-- start SELECTED PASSAGE --
The warehouses didn’t have much rhyme or reason—the carousel and organs may have taken up the center and focus but interspersed helter-skelter were stacks and stacks of kettle drums, suits of armor, carousel horses, copper distillery vats, and antique horse-drawn buggies and sleighs. To see the assortment and details of the ancient sleighs—close enough to touch them—was thrilling. His collection of more than 250 fully outfitted dollhouses and dozens of model circuses were arranged orderly enough. But there were no display cards to explain their history.

One room had hundreds of shoe-box size mechanical displays—you push a button to set them in motion. For example, Jonah rocking back and forth on top of a bucking whale. A small plaque on the waves beneath the whale was inscribed “One of our beautiful diamonds will make a whale of a difference.” We figured out they were used to entice window shoppers to enter stores to buy jewelry during the 1920s-1950s.  The coffee-table book we bought later calls these devices Baranger Motions.

If there was a map to the collections, we weren’t given one. Other visitors breezed past us and the dollhouses and circus tents, but wouldn’t you know it, they all stopped to study the collection of guns and weaponry, a section that we pushed through quickly.

The vastness of this man’s private collections (and the confinement) became overwhelming. “Enough,” we said. “TMI.” It took effort to get up and out of the depths of the exhibits to the exit. I would have liked to have seen the house and some of the other collections, so we will probably go back on another trip. I found out later that my younger brother had visited the House on the Rock once, doing all three tours, but he deliberately kept that fact a secret—he felt ripped off because it was so disorganized. He was afraid that if he told family or friends he had visited, they would take it as a recommendation, visit themselves, and then “punch him in the stomach” for making a bad recommendation.

I’m not keeping it a secret because the cost ($28.50 a person for all three tours—ticket good for a year) was pretty reasonable, considering how much tickets to Avatar 3D and Disneyland are. Just don’t expect to witness the elegant and innovative mind of Frank Lloyd Wright—or Walt Disney for that matter—when you visit the House on the Rock. This guy must have smoked some really good stuff starting in the 1950s all the way through to the 1980s.
-- end SELECTED PASSAGE --
-- start ENTRIES SHOWN --
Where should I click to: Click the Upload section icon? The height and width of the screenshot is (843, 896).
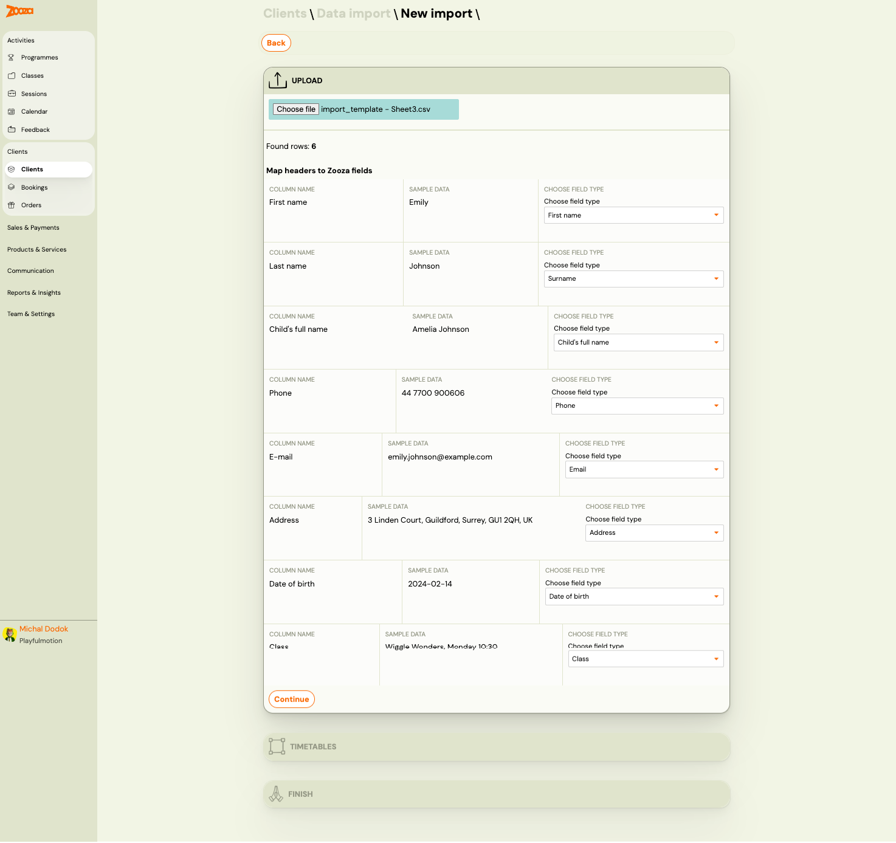(x=278, y=80)
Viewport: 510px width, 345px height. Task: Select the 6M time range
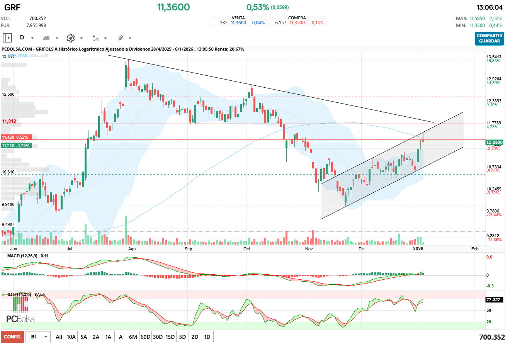(x=133, y=337)
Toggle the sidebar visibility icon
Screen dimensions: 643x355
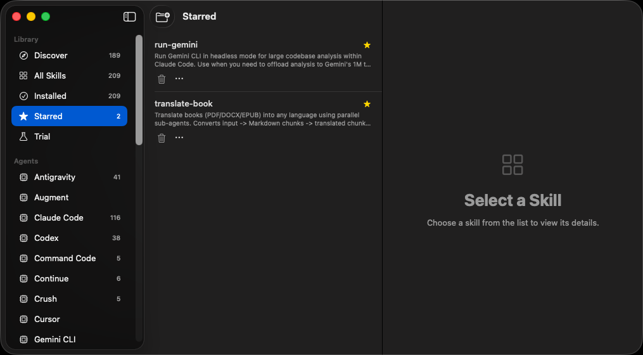tap(130, 16)
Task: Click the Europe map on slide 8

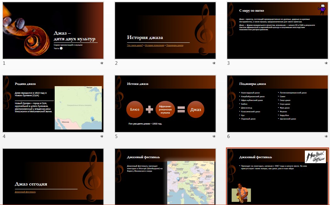Action: [190, 182]
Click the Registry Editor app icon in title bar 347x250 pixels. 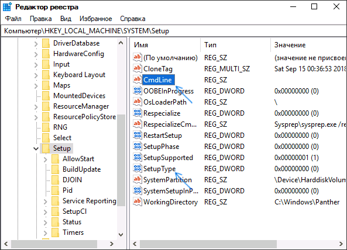[7, 6]
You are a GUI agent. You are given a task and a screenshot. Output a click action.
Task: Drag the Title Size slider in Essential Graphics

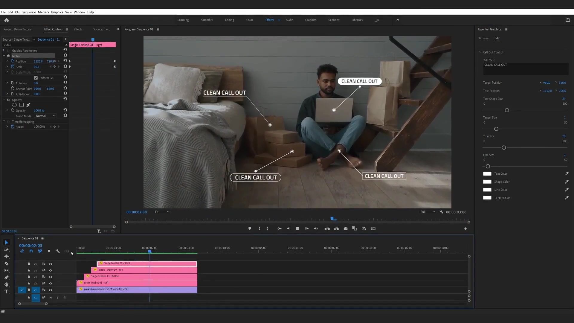point(504,147)

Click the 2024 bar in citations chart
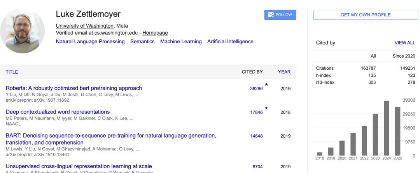[x=387, y=128]
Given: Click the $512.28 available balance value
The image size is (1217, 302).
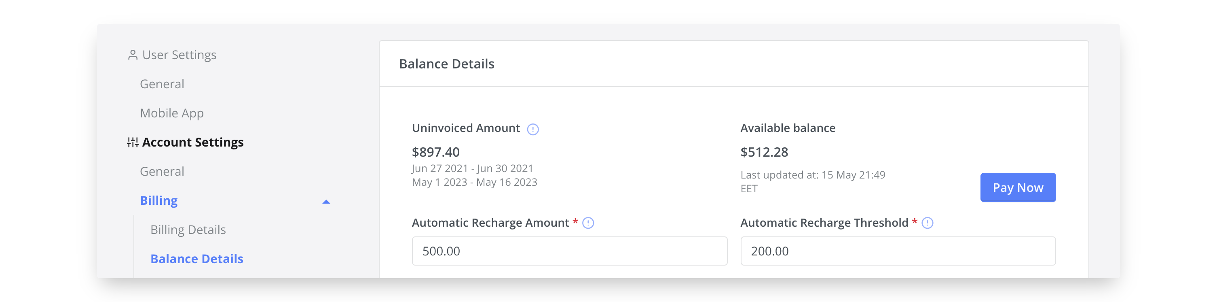Looking at the screenshot, I should click(764, 152).
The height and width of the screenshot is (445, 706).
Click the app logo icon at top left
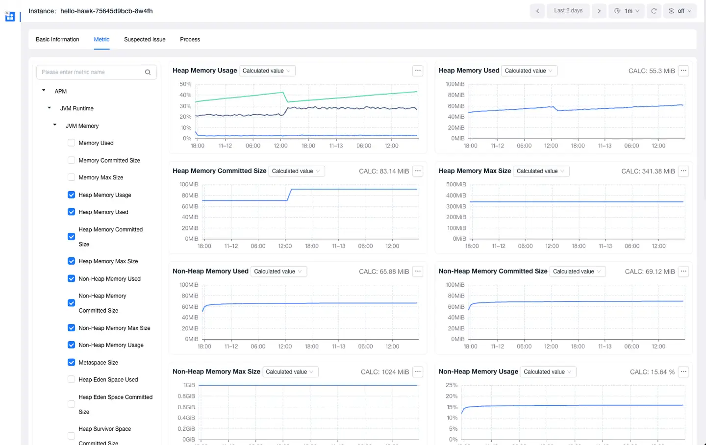coord(10,17)
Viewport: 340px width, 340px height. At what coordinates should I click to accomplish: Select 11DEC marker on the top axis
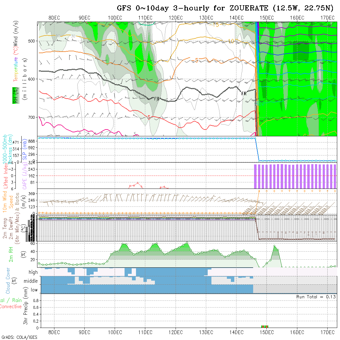[x=145, y=18]
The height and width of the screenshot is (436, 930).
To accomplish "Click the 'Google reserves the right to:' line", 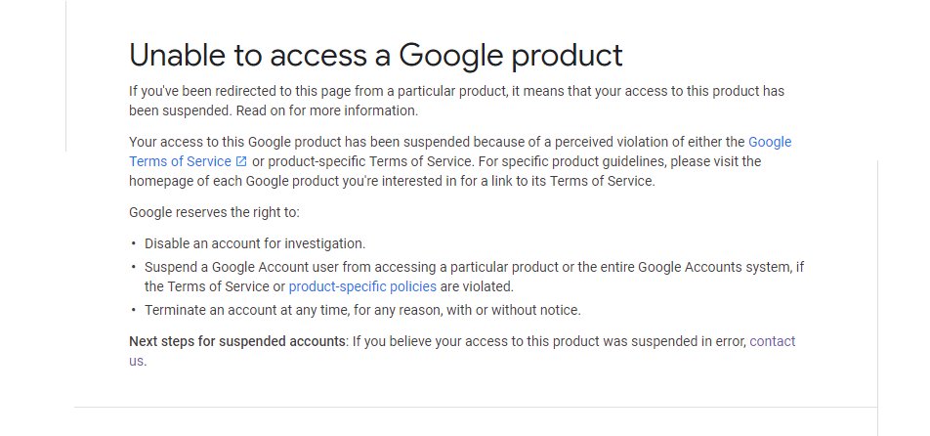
-- end ENTRIES SHOWN --
» **GIVEN INSTRUCTION A**
Answer these from the House on the Rock passage:
(i) How many fully outfitted dollhouses are in the collection?
(ii) What did a ticket for all three tours cost per person?
(iii) What does the coffee-table book call the shoe-box size mechanical displays?
» **GIVEN INSTRUCTION B**
Reproduce word for word the stretch of the House on the Rock passage from "If there was" through "pushed through quickly.".
» **GIVEN INSTRUCTION C**
Carry the House on the Rock passage forward, picking up after its final sentence.
The listing is separate material and has no connection to the House on the Rock passage.

» **FINAL RESULT A**
(i) More than 250.
(ii) $28.50.
(iii) Baranger Motions.

» **FINAL RESULT B**
If there was a map to the collections, we weren’t given one. Other visitors breezed past us and the dollhouses and circus tents, but wouldn’t you know it, they all stopped to study the collection of guns and weaponry, a section that we pushed through quickly.

» **FINAL RESULT C**
Back to the Bubble

My brain was similarly muddled with sensations by the end of our memorable trip. My account of it is guaranteed to be the truth, even if I didn’t list out all the private line items (like on our rental car agreement). In fact, I came away with a better appreciation of protecting privacy. It’s not just a simple matter of etiquette. It’s acknowledging that in our complex world and lives, it’s not necessary to always have full disclosure. Behind every door and every face—every landscape—is a rich abundance of private experience and thought.

As mates, Eric and I travel in a kind of “bell jar” of privacy that most couples enjoy. We automatically respect one another’s boundaries. We maneuver through the world and our lives with an unspoken agreement and understanding that no matter what, we are connected. Beneath our physical beings and the faces and personalities we reveal to the world in general, we know there is a lot more going on. We know this without needing to elaborate on it. We give one another status updates but accept that there is a limit to what is necessary and appropriate to share and uncover. Just knowing every individual and household is rich with mystery and treasure is enough.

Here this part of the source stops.